Pedro Vale, in the Centre for Immunity, Inection and Evolution, and colleagues from the University of Helsinki, have found that plant hosts co-infected with more than one pathogen strain result in more severe epidemics than plants infected with only one strain.

The work was carried out in collaboration with Anna-Liisa Laine and her research group at University of Helsinki, who have been studying the interaction between the host plant ribwort plantain (Plantago lanceolata), and its powdery mildew pathogen (Podosphaera plantaginis), across hundreds of populations.

Left:  Plantago lanceolata; middle:  Plantago lanceolata infected with powdery mildew; right:  Pedro Vale

The current study, recently published in the journal Nature Communications,  found that co-infection by several strains of the same host plant are common in the wild with more than half of the pathogen populations supporting co-infection.

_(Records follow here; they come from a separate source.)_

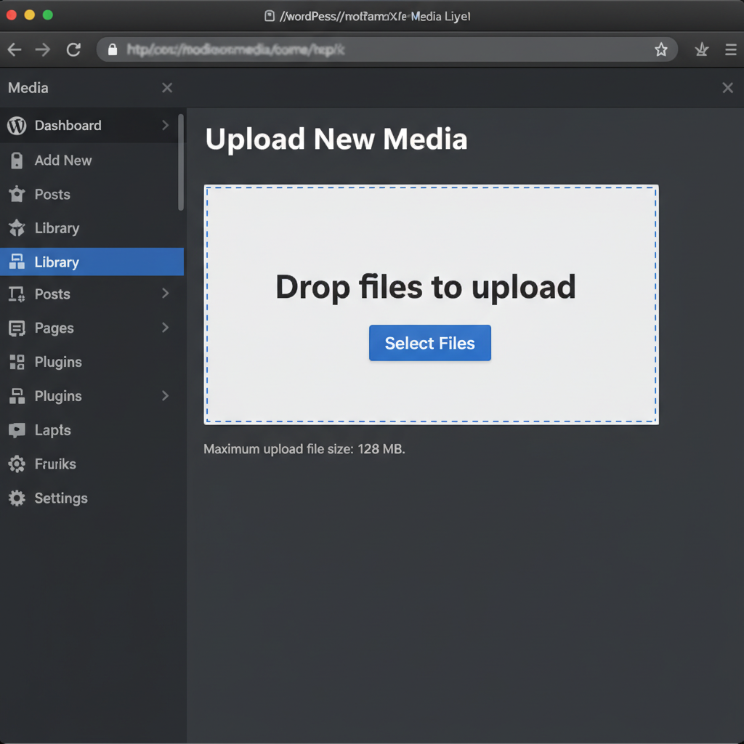
Task: Expand the Posts submenu chevron
Action: point(166,294)
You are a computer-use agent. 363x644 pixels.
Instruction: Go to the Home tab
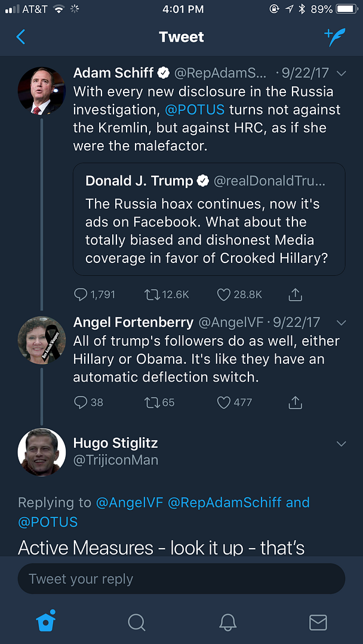click(x=46, y=622)
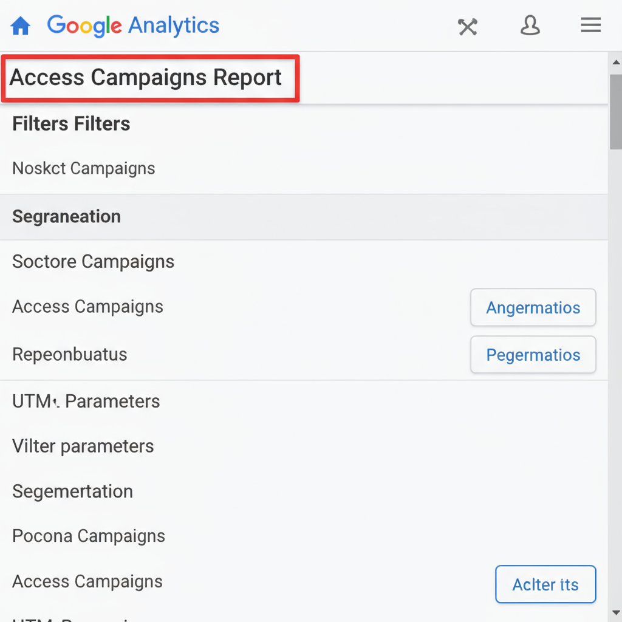Select the Pocona Campaigns item
This screenshot has height=622, width=622.
click(89, 536)
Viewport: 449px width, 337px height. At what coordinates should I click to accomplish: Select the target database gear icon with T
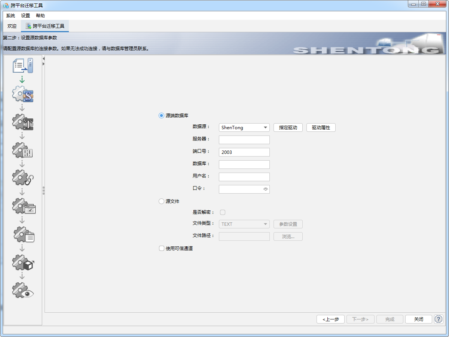[22, 122]
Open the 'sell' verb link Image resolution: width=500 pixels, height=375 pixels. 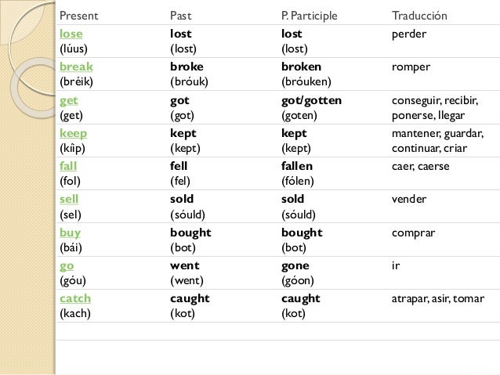tap(70, 199)
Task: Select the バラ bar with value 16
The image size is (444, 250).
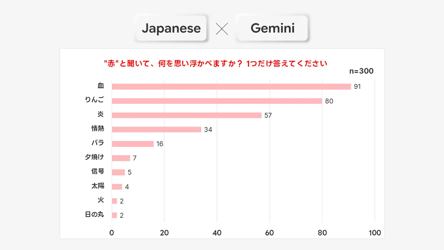Action: point(133,144)
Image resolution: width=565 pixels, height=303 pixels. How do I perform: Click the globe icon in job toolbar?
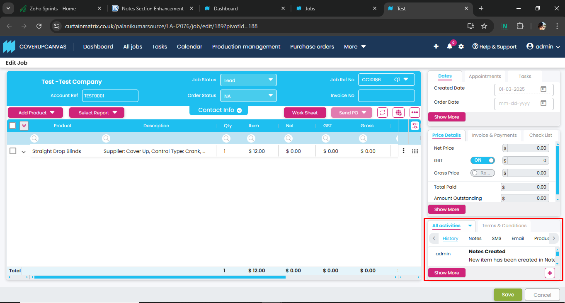tap(398, 113)
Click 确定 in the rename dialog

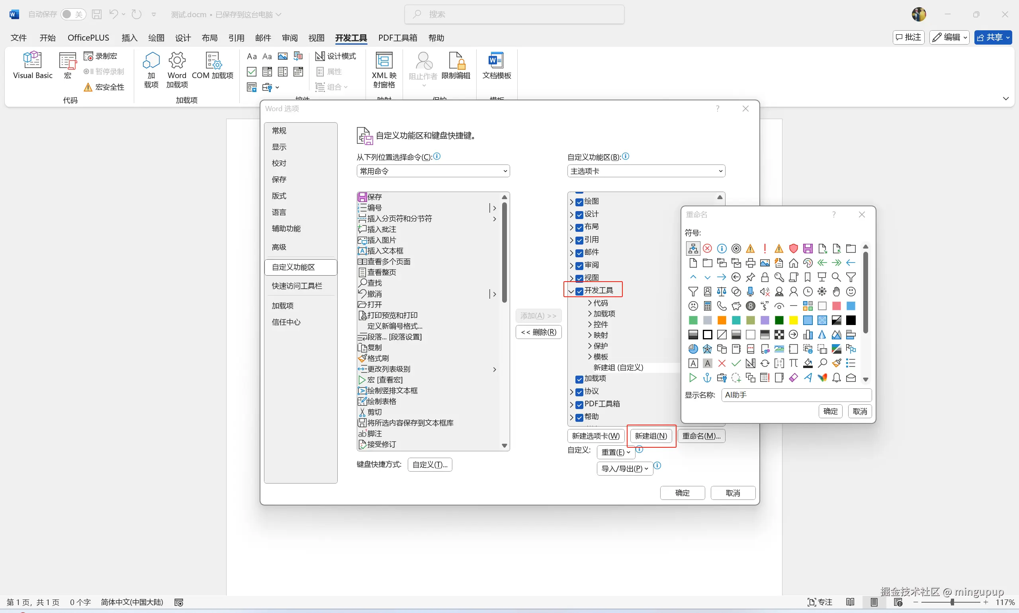pyautogui.click(x=830, y=411)
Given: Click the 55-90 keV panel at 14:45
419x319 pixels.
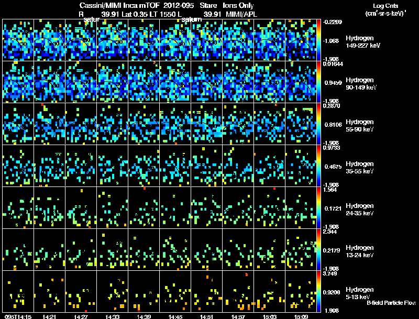Looking at the screenshot, I should [x=175, y=124].
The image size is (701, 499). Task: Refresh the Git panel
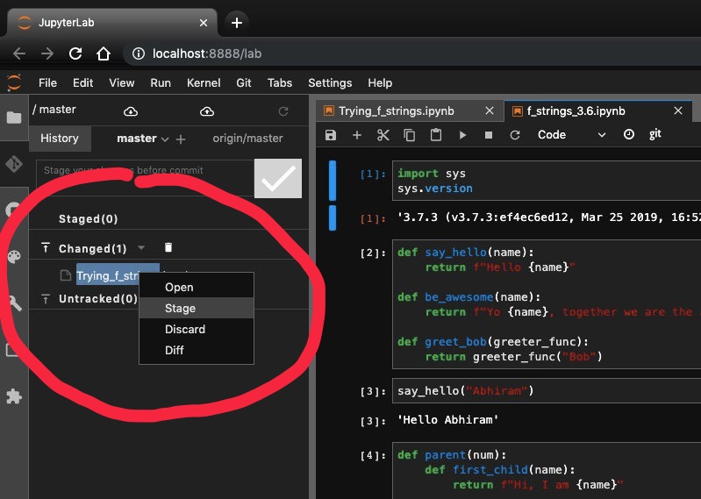tap(283, 111)
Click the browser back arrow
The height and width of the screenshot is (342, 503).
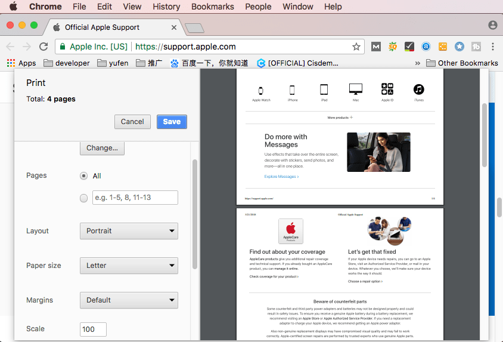pyautogui.click(x=10, y=47)
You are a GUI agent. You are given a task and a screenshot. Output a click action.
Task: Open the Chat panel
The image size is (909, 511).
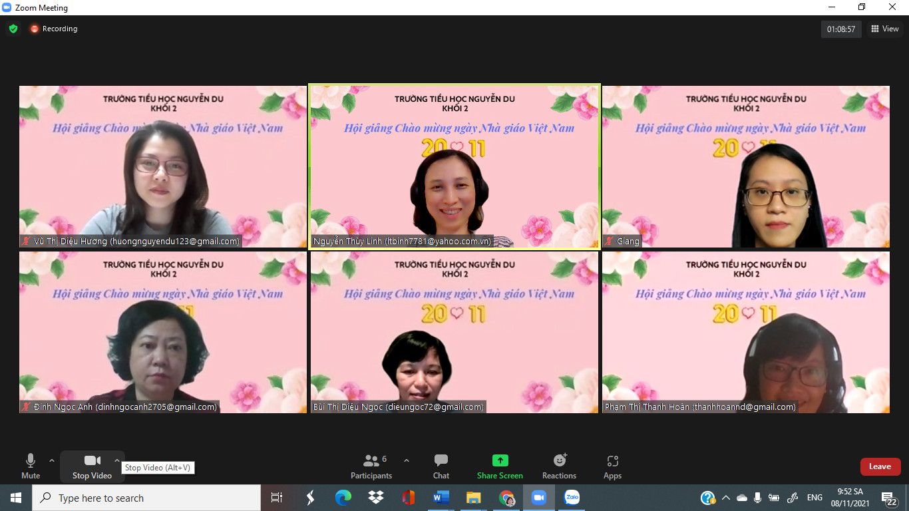pyautogui.click(x=441, y=466)
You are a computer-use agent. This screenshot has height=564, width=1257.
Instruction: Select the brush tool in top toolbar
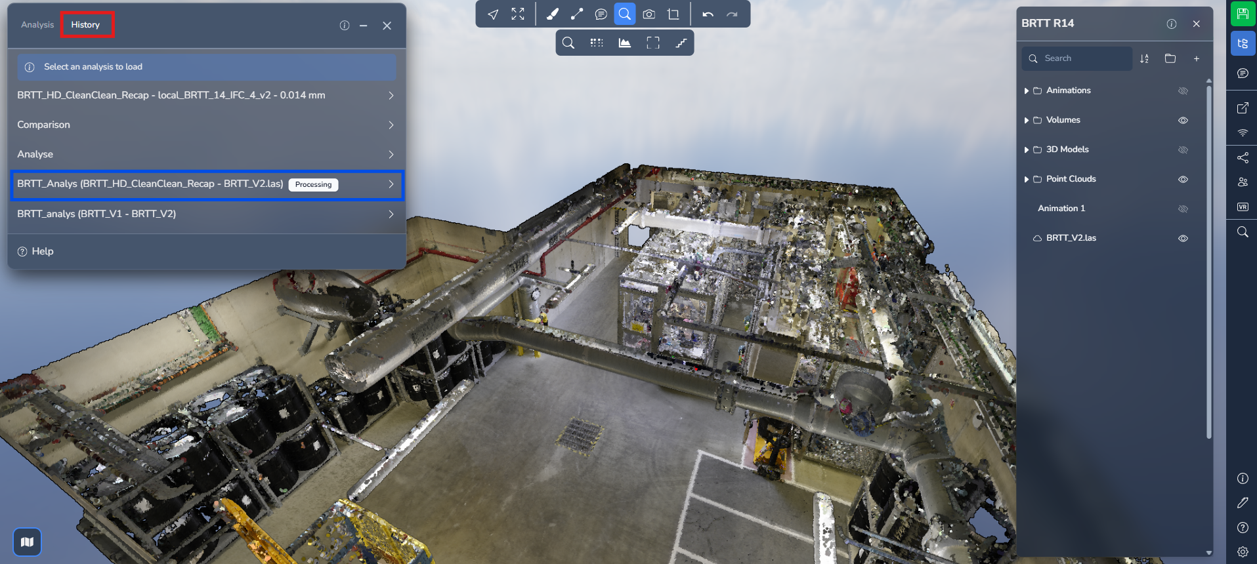(x=552, y=14)
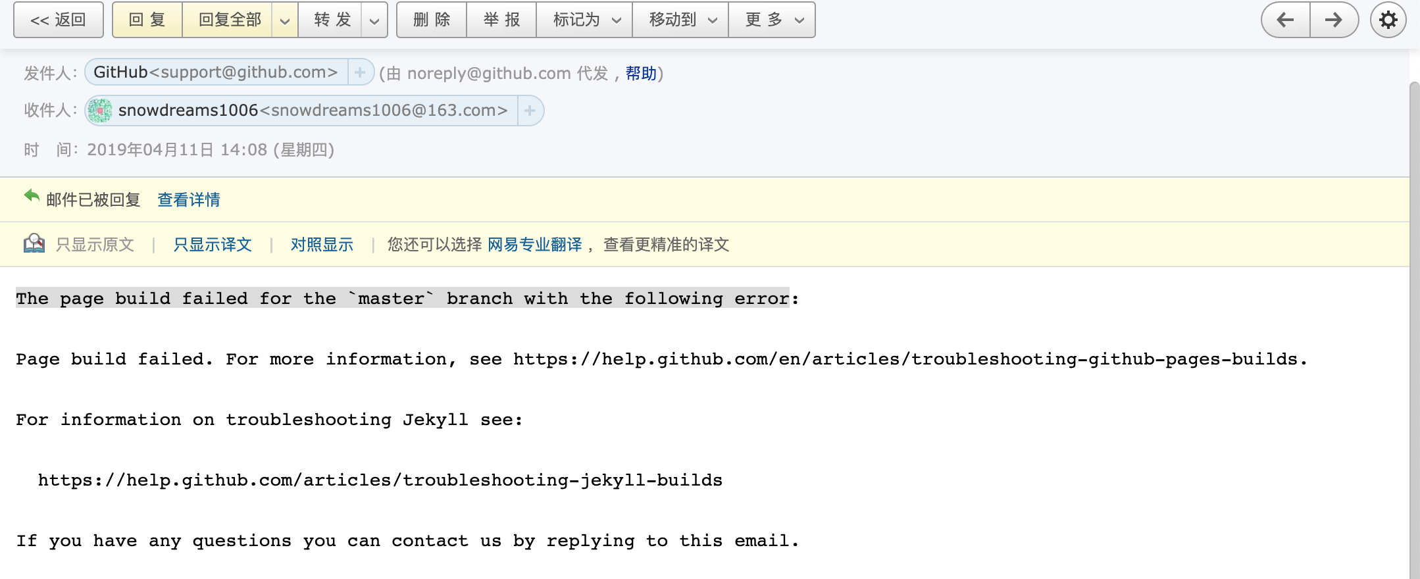The width and height of the screenshot is (1420, 579).
Task: Open 查看详情 to see reply details
Action: [188, 199]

Experimental work coupled with field surveys of infection found that host populations supprting co-infection suffer more severe epidemics than those where a single pathogen strain is present. A spore trapping experiment confirmed that the change in epidemiological dynamics is explained by the higher spore production rate of each individual host plant under co-infection.

Implications for disease prevention strategies

These results confirm classic predictions of how infection dynamics can fundamentally change under co-infection. This work underlines the importance of understanding individual host variation in order to mitigate the severity and spread of infection. The study also highlights how important it is to account for co-infection - which can be spatially and temporally variable - when designing disease prevention efforts.